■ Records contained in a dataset
□ □ □ □ □

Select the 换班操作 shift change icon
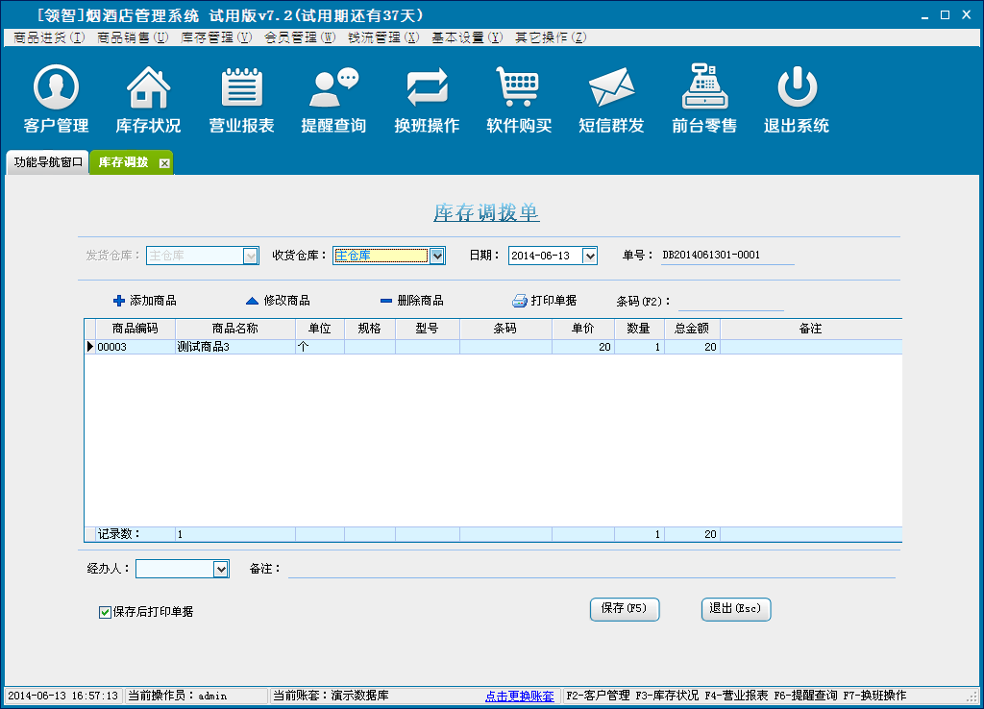The height and width of the screenshot is (709, 984). tap(427, 89)
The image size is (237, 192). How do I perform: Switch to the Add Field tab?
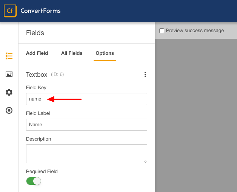(37, 53)
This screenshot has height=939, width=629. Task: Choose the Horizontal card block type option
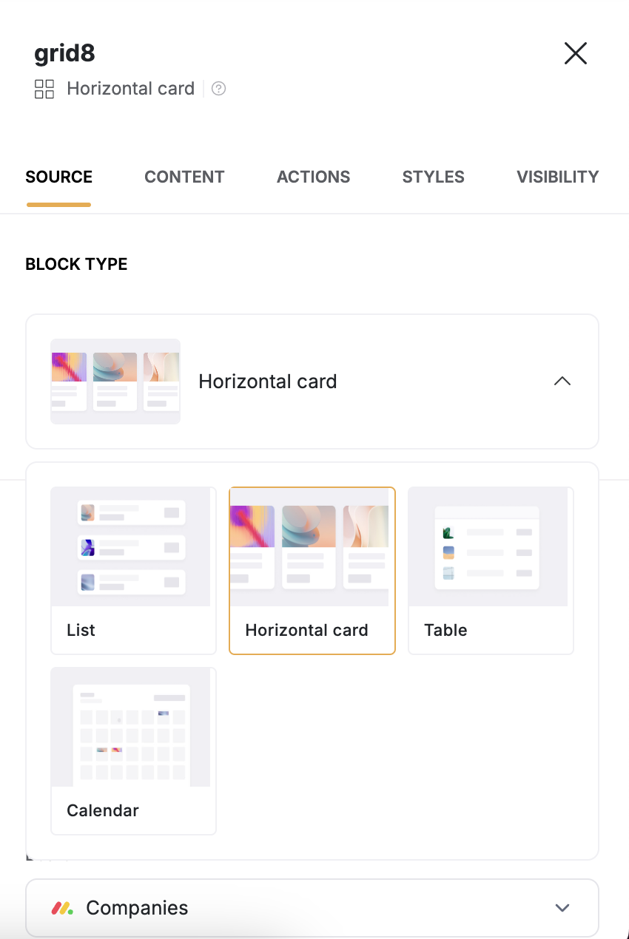point(312,571)
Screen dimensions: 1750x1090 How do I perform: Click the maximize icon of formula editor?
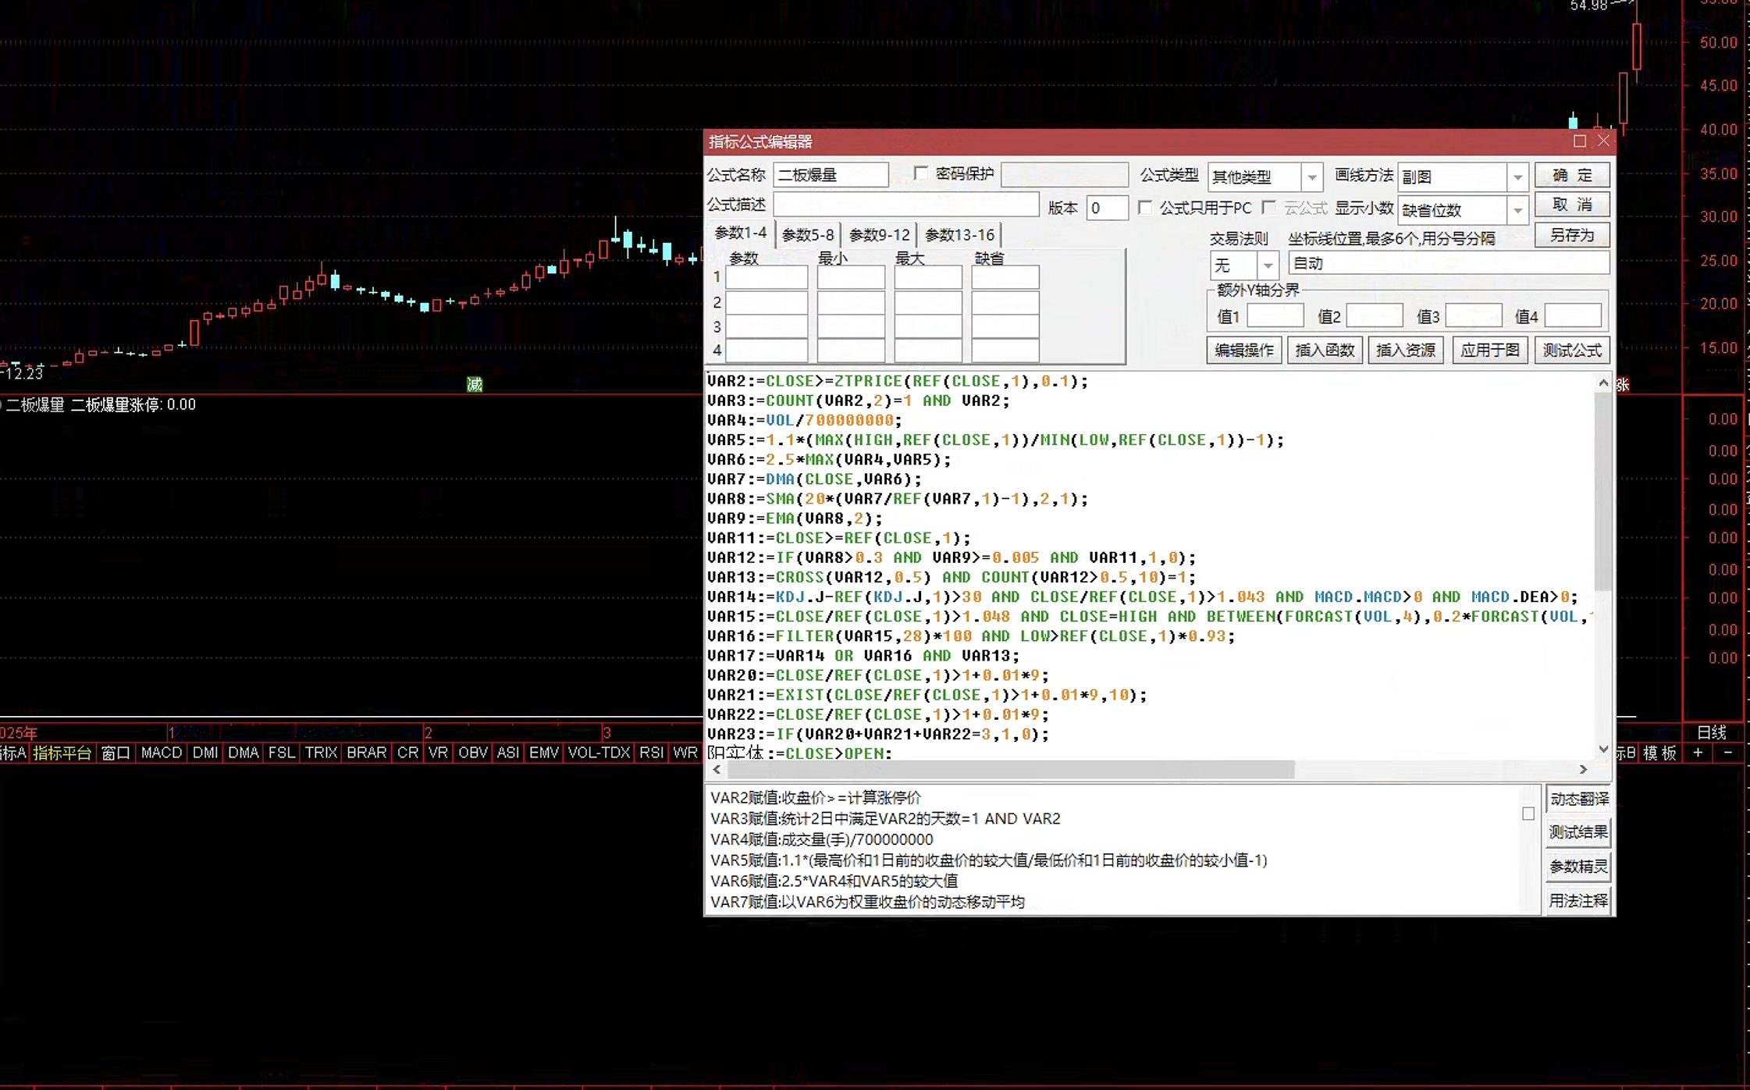[1579, 141]
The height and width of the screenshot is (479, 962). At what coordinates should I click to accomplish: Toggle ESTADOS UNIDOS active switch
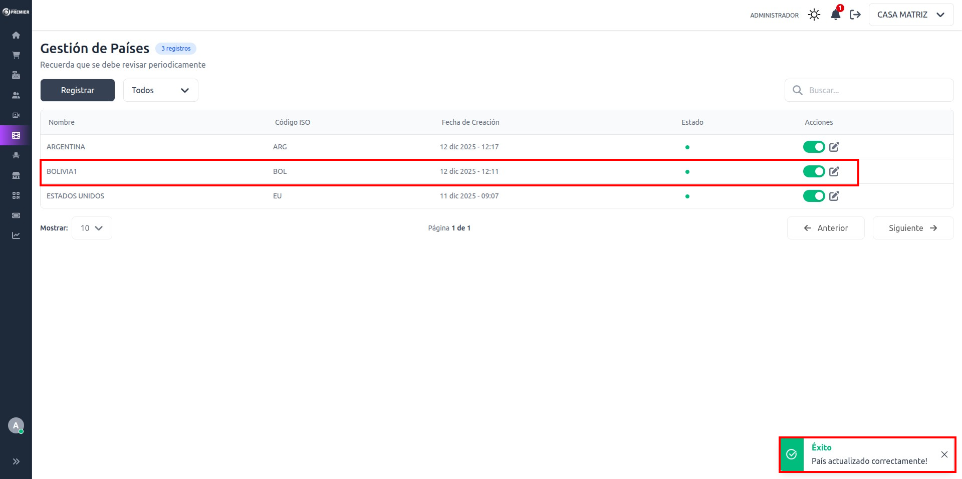(814, 196)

□ □ □ □ □

■ What you are asked to do
Give back every entry verbatim. No pictures belong in the copy.

■ Task response
Select the 换班操作 shift change icon
The height and width of the screenshot is (709, 984). tap(427, 89)
The image size is (237, 192). How do I perform: Switch to the Add Field tab?
(37, 53)
This screenshot has height=939, width=629. Task: Choose the Horizontal card block type option
point(312,571)
Screen dimensions: 1750x1090 How do I perform: Click the maximize icon of formula editor?
[1579, 141]
The height and width of the screenshot is (479, 962). At what coordinates should I click to accomplish: Toggle ESTADOS UNIDOS active switch
(814, 196)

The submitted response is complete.